Course description

Two of the most pressing questions about American religion and its public role are intertwined: how should religions relate to one another, and how should religions relate to the state? In this class you will take up these questions by studying the interactions of Protestant, Catholic, Jewish, Mormon, and Native American religions with one another and with the federal and state governments. You will investigate how law has regulated the public sphere and the civil square in which religious interactions take place, but also how religious actors have driven those interactions. We will read primary and secondary sources about the American Revolution and disestablishment, moral reform, temperance, and abolition, polygamy the school system, pacifism, civil rights, and political movements, ranging from the late eighteenth to the late twentieth century.

An anti-alcohol pledge from a moral reform society; Thomas Jefferson’s gravestone mentioning the Virginia Statute for Religious Freedom; Thomas Whall, a Catholic student who refused to recite a Protestant prayer at the Elliot School in Boston.
An anti-alcohol pledge from a moral reform society; Thomas Jefferson’s gravestone mentioning the Virginia Statute for Religious Freedom; Thomas Whall, a Catholic student who refused to recite a Protestant prayer at the Elliot School in Boston.

Learning goals

After taking this course, you will

  • understand the recurring conflicts between religions and the state in the United States, and so reflect on what religious identity and practice means;
  • be familiar with the main events of American religious history and be able to relate them to American political history;
  • be able to read historical documents closely and connect them to the writings of historians.

How to succeed at this course

This course will make two main demands on you. The first is to think about the big-picture relationship between law and religion in the United States. The first class will introduce you to the main grounds of interaction between religions and the state, then subsequent classes will introduce you to many details. Your job is to think through the connections from one class period to the next. The second job is to learn the skills of a historian: to pay close attention to sources from the past and to bring those sources into the conversation that historians are having about the past. The assignments in this course are designed as a sequence to help you learn these skills, and you will have a chance to do each of them more than once. Your best strategy for succeeding in this course is to do all the readings so that you can make connections between them, and to work on your written assignments as a sequence that will lead you to deeper historical understanding.

Required texts

I suggest that you purchase the following books, available from the campus bookstore and doubtless elsewhere. Almost all of the remaining readings will be available in the university libraries.

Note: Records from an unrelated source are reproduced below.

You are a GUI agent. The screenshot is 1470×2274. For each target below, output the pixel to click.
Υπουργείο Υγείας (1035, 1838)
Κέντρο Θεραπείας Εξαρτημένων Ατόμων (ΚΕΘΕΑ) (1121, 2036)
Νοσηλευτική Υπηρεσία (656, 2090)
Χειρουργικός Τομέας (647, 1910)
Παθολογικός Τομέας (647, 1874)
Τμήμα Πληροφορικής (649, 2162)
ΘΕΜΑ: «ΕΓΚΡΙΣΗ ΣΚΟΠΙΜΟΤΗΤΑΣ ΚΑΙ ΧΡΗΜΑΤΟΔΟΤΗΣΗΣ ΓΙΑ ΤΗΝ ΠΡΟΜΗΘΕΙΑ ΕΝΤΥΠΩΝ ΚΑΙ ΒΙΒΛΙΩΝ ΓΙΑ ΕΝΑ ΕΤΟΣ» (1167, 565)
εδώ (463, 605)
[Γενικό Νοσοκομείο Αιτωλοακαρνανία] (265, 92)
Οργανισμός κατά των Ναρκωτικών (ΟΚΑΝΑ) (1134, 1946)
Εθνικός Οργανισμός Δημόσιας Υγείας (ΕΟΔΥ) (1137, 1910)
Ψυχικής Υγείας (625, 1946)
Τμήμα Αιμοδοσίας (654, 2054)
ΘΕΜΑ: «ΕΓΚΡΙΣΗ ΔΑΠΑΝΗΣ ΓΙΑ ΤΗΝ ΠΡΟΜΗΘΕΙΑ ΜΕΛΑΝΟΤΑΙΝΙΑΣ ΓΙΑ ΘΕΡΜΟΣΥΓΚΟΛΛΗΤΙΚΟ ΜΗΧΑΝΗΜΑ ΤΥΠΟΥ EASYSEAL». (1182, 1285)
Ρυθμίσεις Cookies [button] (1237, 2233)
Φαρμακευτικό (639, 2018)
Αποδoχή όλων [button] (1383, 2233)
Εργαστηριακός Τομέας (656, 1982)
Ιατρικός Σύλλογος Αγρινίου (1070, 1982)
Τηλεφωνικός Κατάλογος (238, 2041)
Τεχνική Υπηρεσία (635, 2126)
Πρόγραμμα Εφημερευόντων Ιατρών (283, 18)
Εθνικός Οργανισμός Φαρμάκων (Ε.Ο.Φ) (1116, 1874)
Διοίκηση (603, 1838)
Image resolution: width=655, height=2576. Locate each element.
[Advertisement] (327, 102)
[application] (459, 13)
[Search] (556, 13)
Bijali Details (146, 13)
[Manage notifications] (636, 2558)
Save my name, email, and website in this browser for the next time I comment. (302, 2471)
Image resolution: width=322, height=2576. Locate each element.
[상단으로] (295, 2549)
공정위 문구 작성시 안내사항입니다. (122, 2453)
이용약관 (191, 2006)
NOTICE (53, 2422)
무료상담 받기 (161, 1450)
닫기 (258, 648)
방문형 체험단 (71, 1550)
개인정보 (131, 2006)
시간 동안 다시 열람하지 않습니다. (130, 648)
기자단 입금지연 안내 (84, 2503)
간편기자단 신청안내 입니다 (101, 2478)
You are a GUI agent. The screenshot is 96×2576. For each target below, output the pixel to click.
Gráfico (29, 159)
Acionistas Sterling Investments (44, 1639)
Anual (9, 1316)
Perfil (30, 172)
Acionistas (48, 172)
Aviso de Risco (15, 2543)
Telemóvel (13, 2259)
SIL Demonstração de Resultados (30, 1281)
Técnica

  • Gordon, Sarah Barringer. The Spirit of the Law: Religious Voices and the Constitution in Modern America. Cambridge, MA: Belknap Press of Harvard University Press, 2010. ISBN: 978-0-674-04654-2.
  • Green, Steven K. The Bible, the School, and the Constitution: The Clash that Shaped Modern Church-State Doctrine. New York: Oxford University Press, 2014. ISBN: 978-0-19-982790-9.
  • Noll, Mark A. God and Race in American Politics: A Short History. Princeton: Princeton University Press, 2008. ISBN: 978-0-691-14629-4.
  • Sehat, David. The Myth of American Religious Freedom. New York: Oxford University Press, 2011. ISBN: 978-019-538876-3.